First trimester Screening for Down syndr.
Idividualised risk for Down syndrom
The vast majority of the babies are normal . However every woman, despite her age has a small chance of delivering a baby with physical or/and mental dysability.
The only way to know for sure if the baby has a chromozomal or genetic dysorder is by invasive testing as Chorion Villus Sampling (CVS) or Amniocentesis (Amnio). Unfortunately there is 1% chance of Miscarrage due to the procedure.
It is up to you and your partner to decide whether or not the risk of the fetus having a chromosomal abnormality is high enough to warrant having an invasive test.
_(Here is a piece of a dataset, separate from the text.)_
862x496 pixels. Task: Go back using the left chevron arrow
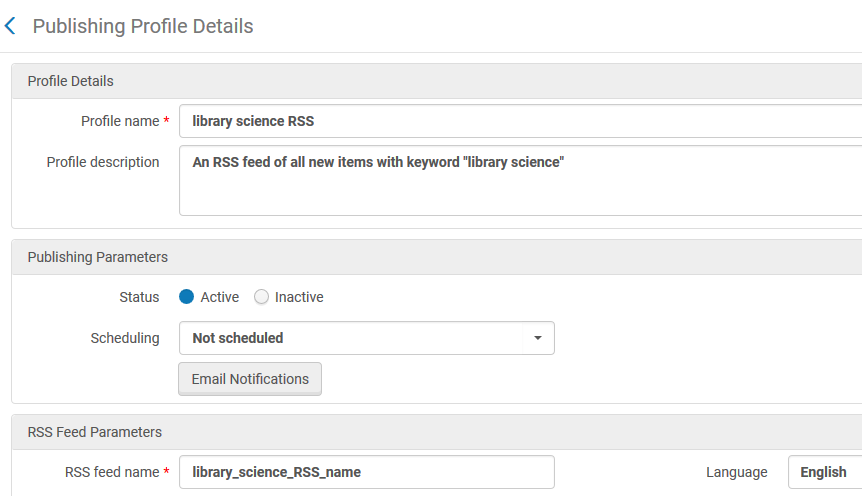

As a guideline, an invasive test is usually offered if the risk of Down’s Syndrome is 1 in 200 or above.
The most accurate way of estimating the risk of the fetus having Down’s Syndrome is carried out at 11-13 weeks and depends on the:
• Age of the mother
• Amount of fluid behind the neck of the fetus (nuchal translucency)
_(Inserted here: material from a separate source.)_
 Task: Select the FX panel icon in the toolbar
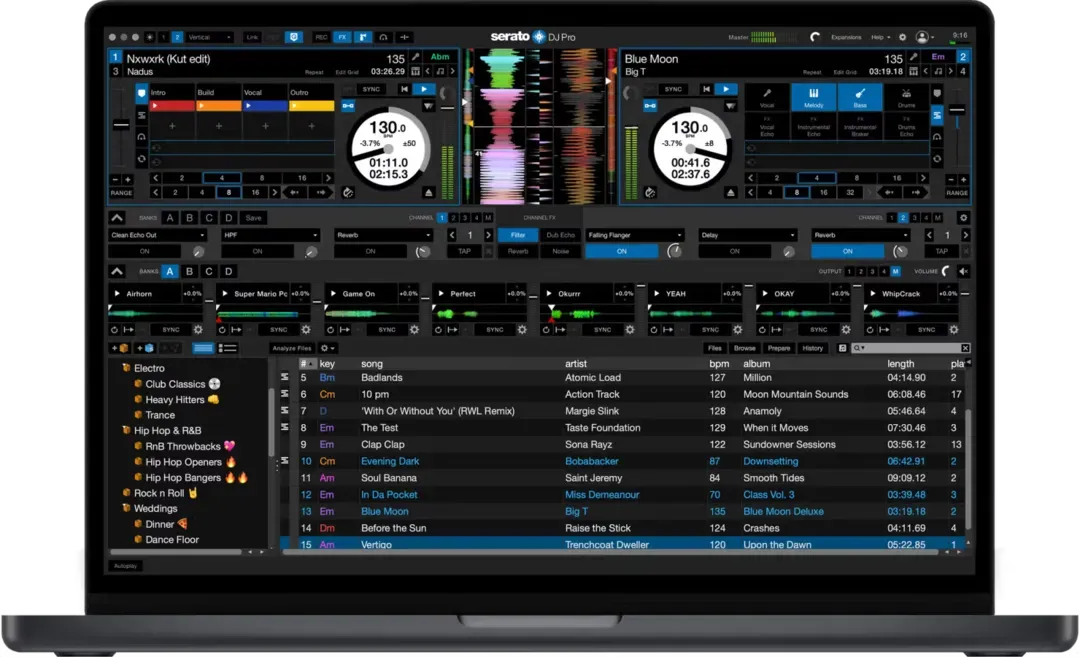(x=344, y=37)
• Presence or absence of the fetal nasal bone
• Fetal heart rate
• Blood flow through the tricuspid valve of the fetal heart
• Blood flow through the ductus venosus in the fetal liver
• Presence or absence of any physical abnormalities
• Level of two hormones (free ß-hCG and PAPP-A) in the mother’s blood
After the scan, on the basis of all the above factors, the estimated risk for Down’s Syndrome will be discussed with you. Only you can then decide if you wish to have an invasive diagnostic test or Panorama test
Irrespective of whether or not you decide to have an invasive test, it is recommended that you have a scan at 20 weeks to check for physical abnormalities.